With the exception of the unassuming curio shop, which is still unchanged though less replete with interesting things and quite denuded of tempting “finds,” the disappearance in the dealer of his former artistic sentiment has fomented in the trade the spirit of association. Trusts and alliances have been formed by big firms, though the advantage to the amateur is to be doubted. At one time such a thing was very uncommon, if not impossible, being apparently prevented by the dealer’s originality and artistic temperament.

“Monsieur, je ne suis pas le gendarme de la curiosité,” old Manheim used to say to the novice showing him objects not purchased from his gallery. This was the old attitude of the trade. We do not mean that all behaved like Manheim in refusing to play the part of “policeman of curio-dealing,” others may have taken the opportunity to run down an article sold by a neighbour, but there was no probability of an object passing from one firm to another in search of better success, or going from Paris to London and vice versa to find the proper atmosphere or the suitable kind of knavery. Psychologically speaking this is speculating on a faddism similar to that which induces the Parisian dandy to send his shirts to London to be ironed, and at the same time suggests an inverted game to the London snob who may believe that Parisian starch is without an equal for shirt fronts.

155 The spirit of association and a perfected knowledge of the idiosyncrasies of the modern buyer have led to the discovery that some objects show to better advantage in Paris and that others gain in the sombre grey atmosphere of London, that each background has its peculiar value and may be turned to account respectively in the realization of higher figures. There are even special cases when to fetch the best price an object must be sent to its birthplace where the freakish or immature client’s fancy may be tickled to advantage. The whole of this complex game in modern curio-dealing may be summed up in the single maxim: “Find the vulnerable spot, the Achilles’ heel of your client, and you are safe.” It must be added that the Achilles’ heel of the modern collector may be of a more complex anatomy but is of more extended proportions than that of the Greek hero. As soon as a star of first magnitude bursts forth upon the financial sky to rise upon the artistic one, all the forces of the latter quickly learn dynamic precision, the extent of possibilities. Whether erratic or not, the orbit of the new star will be studied throughout its course with astronomical exactitude. To continue the metaphorical image it may be added that should the new star prove to be of solar magnitude a whole planetary system of cupidity and greedy desire will soon be formed within its golden rays.

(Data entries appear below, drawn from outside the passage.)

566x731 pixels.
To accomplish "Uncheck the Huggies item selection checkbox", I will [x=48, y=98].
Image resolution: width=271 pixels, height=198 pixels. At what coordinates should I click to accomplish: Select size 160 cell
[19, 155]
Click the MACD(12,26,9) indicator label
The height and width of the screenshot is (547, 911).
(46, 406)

From now forward it is of this shady brilliancy of the planetary system of the curio world that we intend to speak. The honest dealer needs neither our praise nor defence, he can take care of himself, and the esteem he enjoys plainly divides him from the sphere upon which we are entering, the precinct of an art and curio inferno which might bear Dante’s superscription: “Through me is the way to the city dolent.”

As the main principle of curio-dealing is to buy at a low figure and sell at the highest price possible, it is evident that when this apophthegm falls into the hands of the unscrupulous, the art of buying and selling takes on most Machiavellian hues.

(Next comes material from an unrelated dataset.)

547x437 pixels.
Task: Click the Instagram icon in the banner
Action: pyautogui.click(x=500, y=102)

The infrequency of good bargains, which are becoming156 rarer every day, has lately fostered the activity of competition, making the art of buying a shrewd, unscrupulous game, in which the dealer, with his numerous emissaries, is prepared, Proteus-like, to invest himself with every imaginable part.

If an object cannot be secured in a direct manner, the dealer will indulge in side-play, called in the Italian argot of the trade, di mattonella. When dealers are not admitted and it is important that the object should be inspected before the conclusion of a business transaction, the antiquary or shopkeeper, namely the buyer, is generally careful to hide his professional quality. He is often introduced as a foreign casual visitor interested in art.

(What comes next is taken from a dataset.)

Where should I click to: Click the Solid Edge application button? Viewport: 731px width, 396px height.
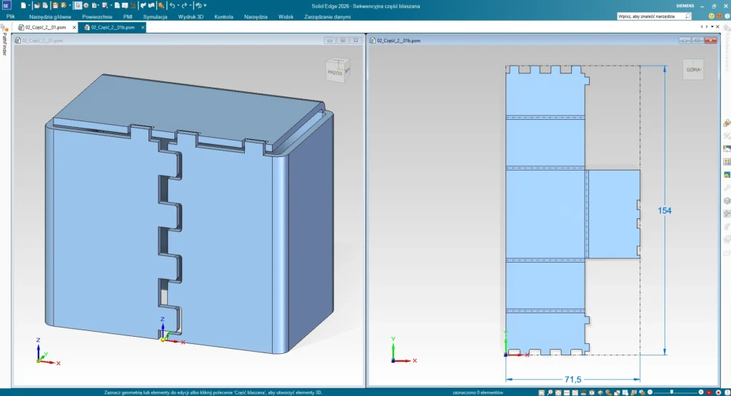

If the pretended foreigner does not succeed in obtaining the object because the owner, perhaps a gentleman, has demanded a big price, then other characters, the decoys in the play, may be put upon the stage to say that the object is not worth the price, that it has been injured in restoration, etc. Sometimes the pseudo-foreigner assumes the part of a novice naively confessing that he is not versed in antiques, but should Professor So-and-so give a favourable opinion he would willingly remit the price. The rest is left to the sham professor.

Of the self-disguising tendency of a noted Italian antiquary when in search for the ever-rarer good bargains, the following amusing story is told.

A noble family of Pisa were induced, by financial circumstances, to part with some of their valuable works of art and made the condition that no antiquary or dealer was to be mixed up in the transaction. A certain Florentine antiquary noted for craft and trickery, in particular, was to be excluded.

The said antiquary got wind of the unusual opportunity and managed to visit the palace in the guise of a stranger. He saw a certain work of art and a bargain was struck with Count Z., the head of the family, to the satisfaction of them both. As the antiquary was about to leave the nobleman said, confidentially, “Don’t let anyone know about this157 affair, nor that I am selling things. I have a particular objection to dealers, above all to a certain intriguer and thief——” Here he named the very man he was addressing.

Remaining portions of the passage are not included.